BACKGROUND: Capsule endoscopy (CE) is the preferred diagnostic test of choice in the investigation of obscure gastrointestinal bleeding (OGIB). Although, a conservative strategy is recommended in the short-term, for cases with a negative result from CE, the impact of CE on long-term re-bleeding still remains unclear. Hence, the aim of this study was to determine the long-term re-bleeding rate along with predictors after CE in patients with OGIB.

METHODS: We retrospectively reviewed 216 patients with OGIB, whom had received a CE examination, so as to investigate the cause of obscure GI bleeding; between July 2008 and March 2018. The patient's characteristics, medication use, CE finding, treatments strategy, re-bleeding episodes and follow-up information were collected from the institutional electronic medical chart and CE database. Re-bleeding free survival was evaluated using Kaplan-Meier curves with log rank test, whilst predictors associated with the re-bleeding episodes were analyzed via the use of Cox proportional hazard model.

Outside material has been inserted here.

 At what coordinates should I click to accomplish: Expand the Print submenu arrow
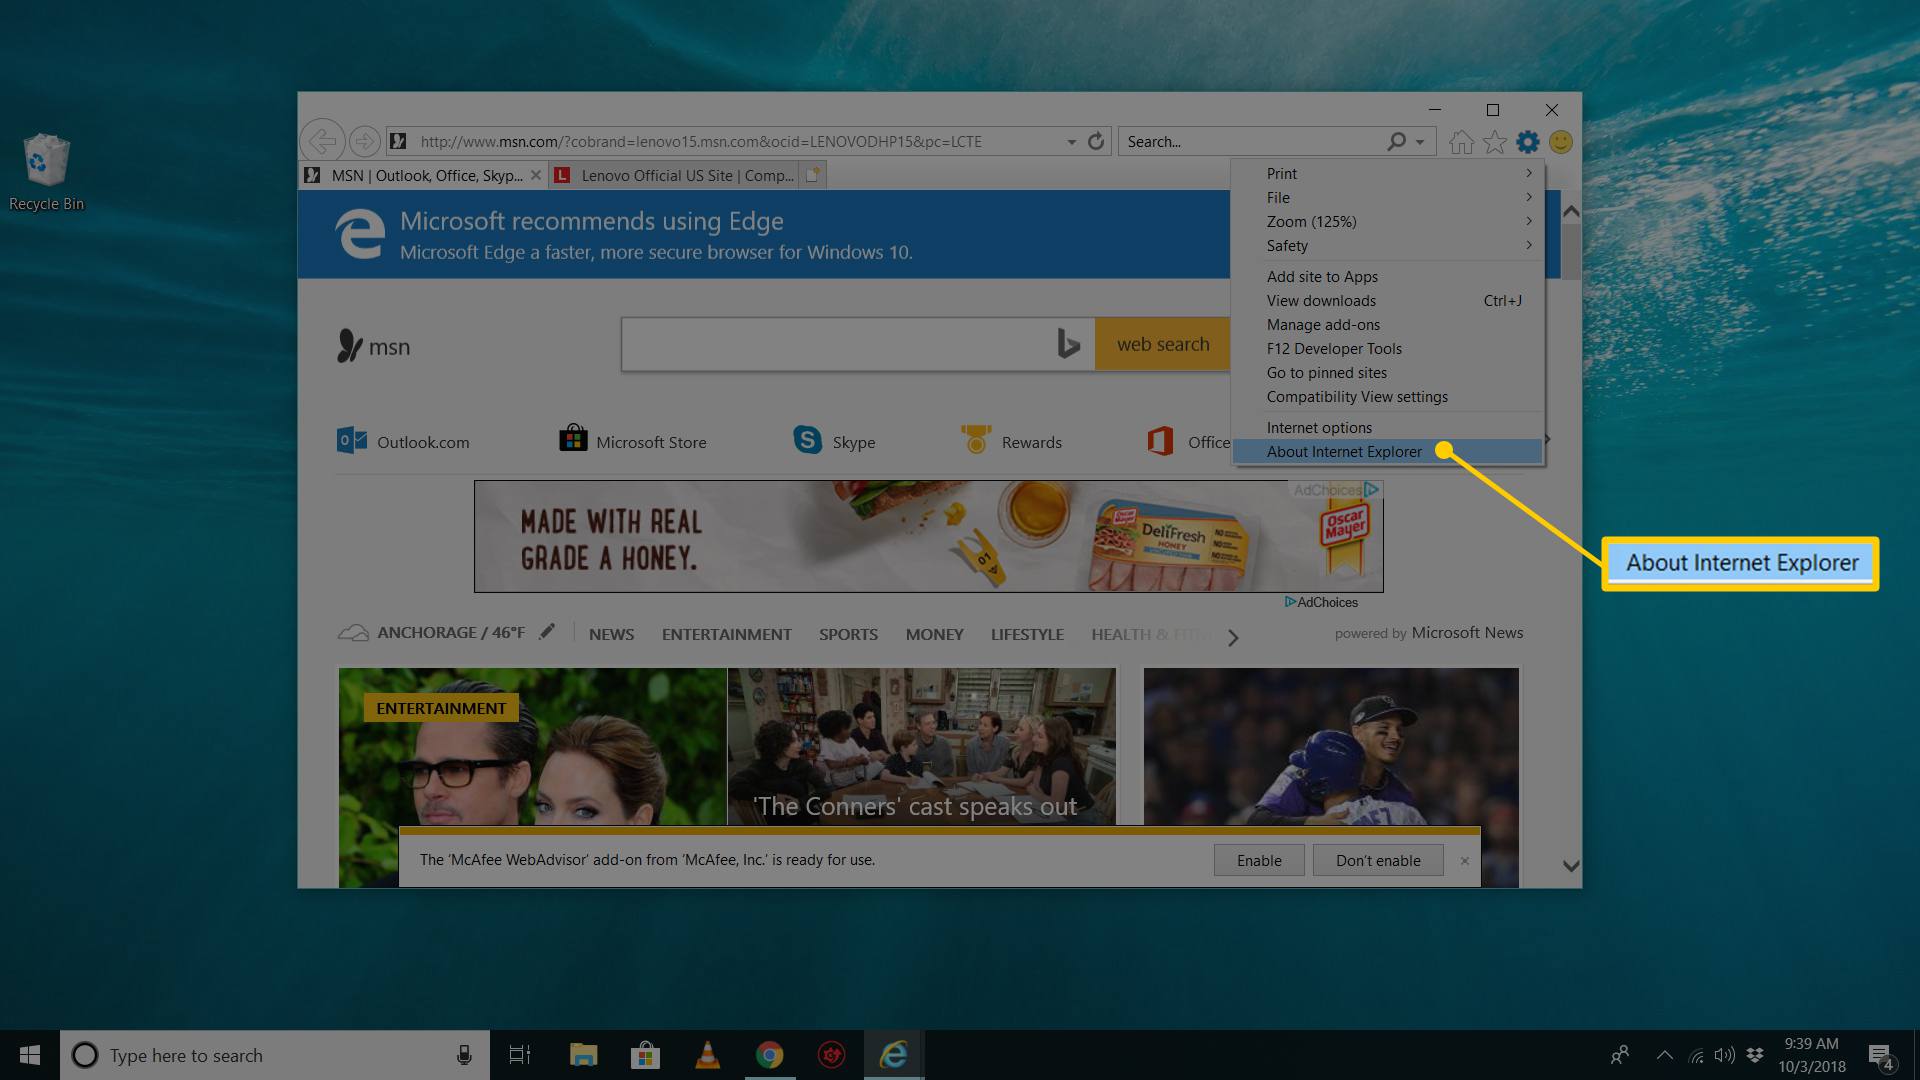point(1528,173)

RESULTS: One hundred and thirty-three patients with OGIB, having received CE were enrolled in the analysis. The pool rate of re-bleeding was 26.3% (35/133) during a follow-up duration of 26 months after CE. Patients with positive CE study, without specific treatment, had higher rates of re-bleeding (47.6%) than those with positive study whom received specific treatment (25.7%), and negative study (20.8%) (p = 0.042). Although, the re-bleeding free survival was not significantly different among the groups (log rank test; P = 0.10). Re-bleeding events occurring within 6, 12, and 24 months after CE were 36, 64 and 92%, respectively. The high-frequency re-bleeding etiologies were the small bowel angiodysplasias and abnormal vascular lesions. Furthermore, independent predictors for re-bleeding after CE were patients with cirrhosis (hazard ratio, HR 4.06), incomplete CE visualization (HR 2.97), and a history of previous GI bleeding (HR 2.80).

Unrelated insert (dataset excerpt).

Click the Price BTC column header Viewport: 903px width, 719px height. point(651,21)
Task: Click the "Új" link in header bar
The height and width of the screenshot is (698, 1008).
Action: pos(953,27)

CONCLUSIONS: The likelihood of re-bleeding after CE was higher in patients with positive CE study than those with negative study. Specific treatments, or therapeutic interventions for patients with detectable lesions reduced the probability of re-bleeding episodes in long-term follow-up. Close follow-up for recurrent bleeding is recommeded for at least 2 years after CE.